How to create a chatbot with your own documents using LangChain and ChatGPT

DP6 Team
DP6 US
Published in
8 min readFeb 9, 2024

Starting today, a practical example of implementing a Retrieval-Augmented Generation (RAG)

Introduction

In the dynamic world of artificial intelligence, chatbots have played a key role in improving the interaction between companies and customers. Today, we will explore an innovative approach to creating chatbots, combining the power of ChatGPT with LangChain technology.

Imagine having a chatbot that not only answers users’ questions, but is also able to search for specific information in your own documents, providing more contextual and accurate answers. This is exactly what the Retrieval-Augmented Generation (RAG) approach offers. In this article, we’ll guide you through the process of building a personalized chatbot that uses your own documents as a source of knowledge.

About RAG

Retrieval-Augmented Generation (RAG) is an advanced approach in the field of natural language processing (NLP) that combines information retrieval mechanisms with text generation models. Instead of relying exclusively on generative models to create answers, RAG integrates an information retrieval component. This component helps extract relevant contextual information from a database and provides this data to the text generation model, making it possible to produce more precise and contextualized answers.
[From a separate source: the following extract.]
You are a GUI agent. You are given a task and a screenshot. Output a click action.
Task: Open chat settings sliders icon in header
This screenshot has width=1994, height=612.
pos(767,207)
Here’s how the approach works:

  1. The user asks the model a question;
  2. The question is passed to the Retrieval Model;
  3. The Retrieval Model retrieves the relevant documents from the database to answer the user’s question;
  4. The Retrieval Model sends the LLM a prompt containing the user’s question and the relevant information present in the retrieved documents;
  5. The pre-trained LLM generates an answer based on the information provided and returns it to the user.
(Retrieval Augmented Generation — Source: Deci)

Implementation

Without further ado, let’s start by preparing our virtual environment with the necessary prerequisites for our application to work.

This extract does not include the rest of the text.